• [Dataset extract]

══════

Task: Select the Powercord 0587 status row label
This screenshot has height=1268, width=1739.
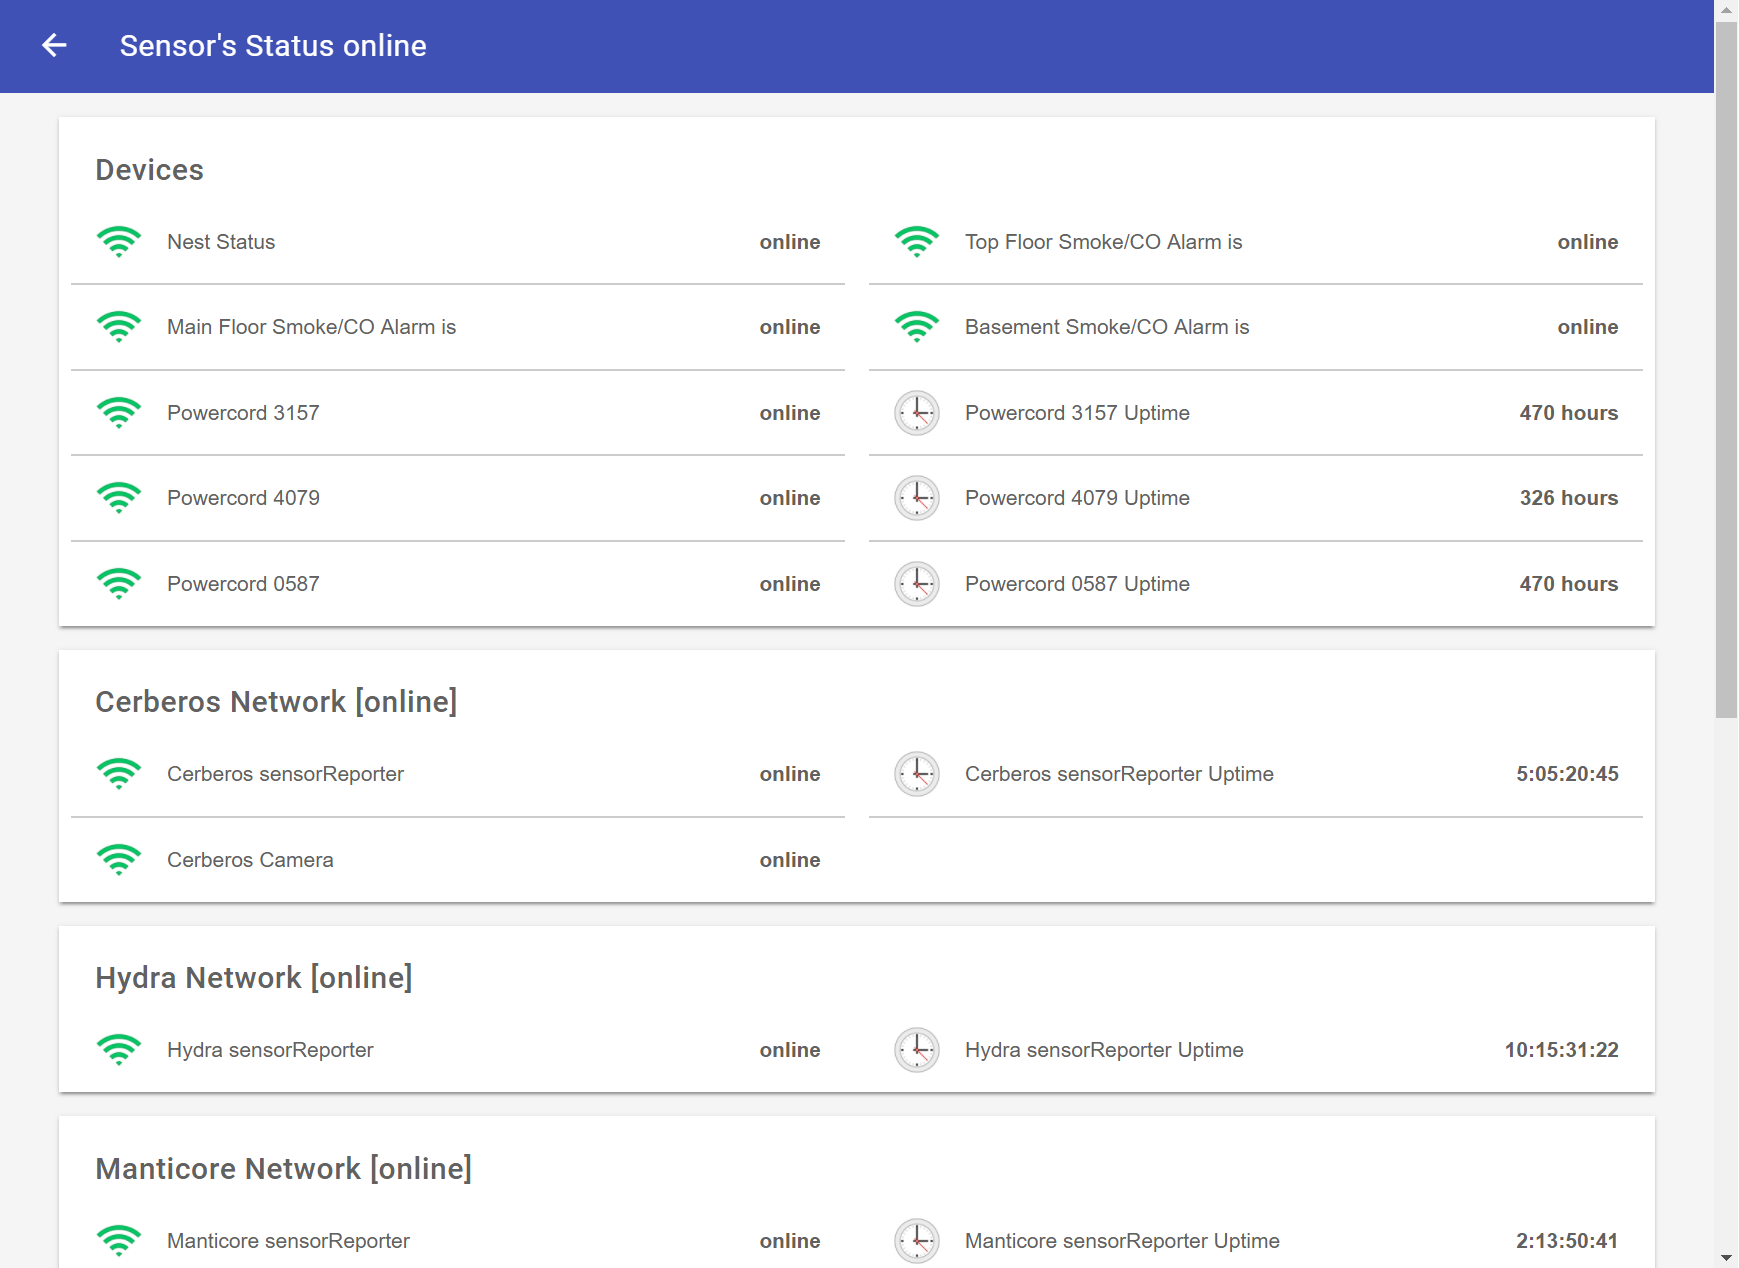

══════

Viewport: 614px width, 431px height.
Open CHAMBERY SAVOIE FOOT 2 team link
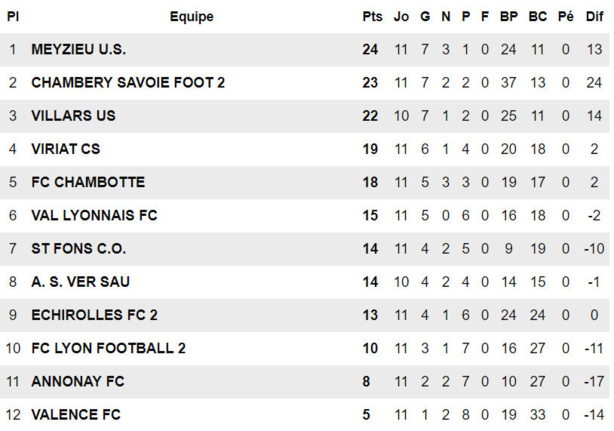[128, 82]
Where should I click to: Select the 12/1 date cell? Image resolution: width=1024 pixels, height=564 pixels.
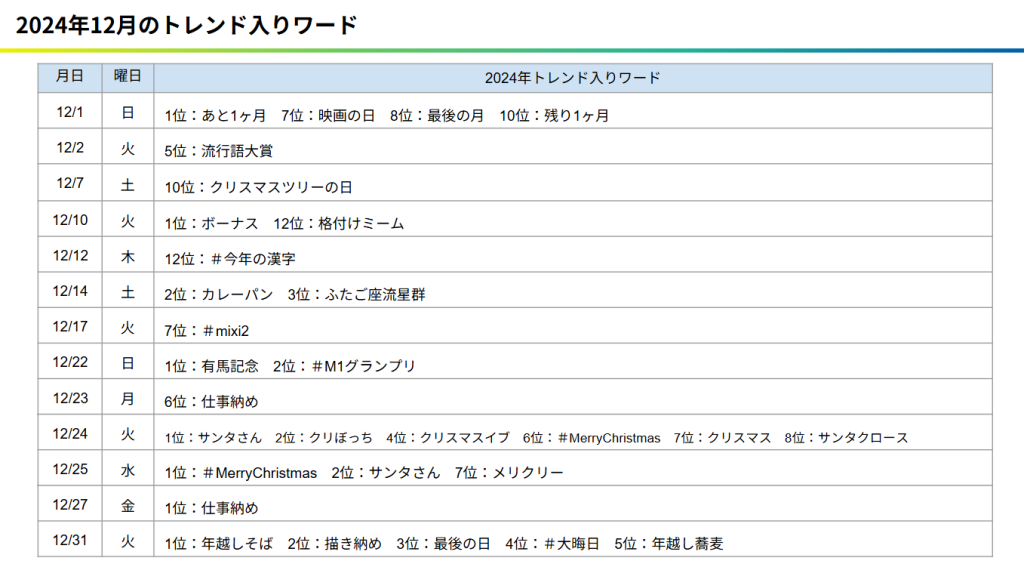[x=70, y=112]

══════

• [What to produce]
Among the entries above, the line containing "Task: Select the", the line containing "This screenshot has height=1268, width=1739.", and all lines between them are to be restated word for word; nothing else belongs in the reply.

• [Result of this task]
Task: Select the Powercord 0587 status row label
This screenshot has height=1268, width=1739.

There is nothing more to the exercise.